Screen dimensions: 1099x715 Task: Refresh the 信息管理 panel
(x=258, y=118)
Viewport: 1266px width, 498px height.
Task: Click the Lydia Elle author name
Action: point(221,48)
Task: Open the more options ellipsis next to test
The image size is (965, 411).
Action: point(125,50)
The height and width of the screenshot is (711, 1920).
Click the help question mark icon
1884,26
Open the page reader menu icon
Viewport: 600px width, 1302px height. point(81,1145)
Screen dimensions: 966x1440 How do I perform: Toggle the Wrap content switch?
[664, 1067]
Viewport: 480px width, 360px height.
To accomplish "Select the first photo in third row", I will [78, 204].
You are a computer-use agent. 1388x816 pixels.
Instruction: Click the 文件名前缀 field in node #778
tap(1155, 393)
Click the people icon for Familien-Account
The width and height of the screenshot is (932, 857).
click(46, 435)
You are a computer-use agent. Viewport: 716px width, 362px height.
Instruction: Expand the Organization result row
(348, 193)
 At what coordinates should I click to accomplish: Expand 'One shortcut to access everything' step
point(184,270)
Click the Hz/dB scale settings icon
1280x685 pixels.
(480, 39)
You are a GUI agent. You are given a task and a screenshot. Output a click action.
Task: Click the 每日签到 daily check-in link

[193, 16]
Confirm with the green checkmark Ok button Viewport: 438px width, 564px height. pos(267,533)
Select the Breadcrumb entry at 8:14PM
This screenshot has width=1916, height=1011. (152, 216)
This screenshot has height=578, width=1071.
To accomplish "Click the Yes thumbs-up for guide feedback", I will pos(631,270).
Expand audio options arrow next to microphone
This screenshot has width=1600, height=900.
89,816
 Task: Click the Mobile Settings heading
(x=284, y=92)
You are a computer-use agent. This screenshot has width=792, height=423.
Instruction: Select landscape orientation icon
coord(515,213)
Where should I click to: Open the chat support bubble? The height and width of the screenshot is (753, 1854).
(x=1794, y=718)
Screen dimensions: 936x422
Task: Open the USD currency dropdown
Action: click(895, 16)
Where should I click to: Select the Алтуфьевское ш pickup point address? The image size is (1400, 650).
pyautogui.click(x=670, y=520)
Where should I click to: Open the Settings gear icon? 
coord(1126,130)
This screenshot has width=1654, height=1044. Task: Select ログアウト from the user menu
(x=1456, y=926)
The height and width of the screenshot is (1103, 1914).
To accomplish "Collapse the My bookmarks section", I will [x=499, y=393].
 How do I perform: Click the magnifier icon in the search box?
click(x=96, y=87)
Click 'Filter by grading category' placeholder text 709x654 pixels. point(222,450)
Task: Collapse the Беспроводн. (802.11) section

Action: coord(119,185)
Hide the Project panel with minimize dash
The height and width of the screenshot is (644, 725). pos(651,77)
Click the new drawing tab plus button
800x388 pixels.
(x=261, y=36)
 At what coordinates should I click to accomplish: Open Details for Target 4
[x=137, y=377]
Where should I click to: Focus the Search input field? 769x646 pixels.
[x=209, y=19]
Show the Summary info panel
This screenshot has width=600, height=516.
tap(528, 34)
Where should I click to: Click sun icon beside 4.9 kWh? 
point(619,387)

• [Work required] Each entry must appear in the reply exactly as written.

• [Result below]
Screen dimensions: 1099x715 Task: Refresh the 信息管理 panel
(x=258, y=118)
Viewport: 1266px width, 498px height.
Task: Click the Lydia Elle author name
Action: point(221,48)
Task: Open the more options ellipsis next to test
The image size is (965, 411).
Action: point(125,50)
The height and width of the screenshot is (711, 1920).
Click the help question mark icon
1884,26
Open the page reader menu icon
Viewport: 600px width, 1302px height. point(81,1145)
Screen dimensions: 966x1440 How do I perform: Toggle the Wrap content switch?
[664, 1067]
Viewport: 480px width, 360px height.
To accomplish "Select the first photo in third row", I will [78, 204].
You are a computer-use agent. 1388x816 pixels.
Instruction: Click the 文件名前缀 field in node #778
tap(1155, 393)
Click the people icon for Familien-Account
The width and height of the screenshot is (932, 857).
click(46, 435)
You are a computer-use agent. Viewport: 716px width, 362px height.
Instruction: Expand the Organization result row
(348, 193)
 At what coordinates should I click to accomplish: Expand 'One shortcut to access everything' step
point(184,270)
Click the Hz/dB scale settings icon
1280x685 pixels.
(480, 39)
You are a GUI agent. You are given a task and a screenshot. Output a click action.
Task: Click the 每日签到 daily check-in link

[193, 16]
Confirm with the green checkmark Ok button Viewport: 438px width, 564px height. pos(267,533)
Select the Breadcrumb entry at 8:14PM
This screenshot has width=1916, height=1011. (152, 216)
This screenshot has height=578, width=1071.
To accomplish "Click the Yes thumbs-up for guide feedback", I will pos(631,270).
Expand audio options arrow next to microphone
This screenshot has width=1600, height=900.
89,816
 Task: Click the Mobile Settings heading
(x=284, y=92)
You are a computer-use agent. This screenshot has width=792, height=423.
Instruction: Select landscape orientation icon
coord(515,213)
Where should I click to: Open the chat support bubble? The height and width of the screenshot is (753, 1854).
(x=1794, y=718)
Screen dimensions: 936x422
Task: Open the USD currency dropdown
Action: click(895, 16)
Where should I click to: Select the Алтуфьевское ш pickup point address? The image size is (1400, 650).
pyautogui.click(x=670, y=520)
Where should I click to: Open the Settings gear icon? 
coord(1126,130)
This screenshot has width=1654, height=1044. Task: Select ログアウト from the user menu
(x=1456, y=926)
The height and width of the screenshot is (1103, 1914).
To accomplish "Collapse the My bookmarks section", I will [x=499, y=393].
 How do I perform: Click the magnifier icon in the search box?
click(x=96, y=87)
Click 'Filter by grading category' placeholder text 709x654 pixels. point(222,450)
Task: Collapse the Беспроводн. (802.11) section

Action: coord(119,185)
Hide the Project panel with minimize dash
The height and width of the screenshot is (644, 725). pos(651,77)
Click the new drawing tab plus button
800x388 pixels.
(x=261, y=36)
 At what coordinates should I click to accomplish: Open Details for Target 4
[x=137, y=377]
Where should I click to: Focus the Search input field? 769x646 pixels.
[x=209, y=19]
Show the Summary info panel
This screenshot has width=600, height=516.
tap(528, 34)
Where should I click to: Click sun icon beside 4.9 kWh? 
point(619,387)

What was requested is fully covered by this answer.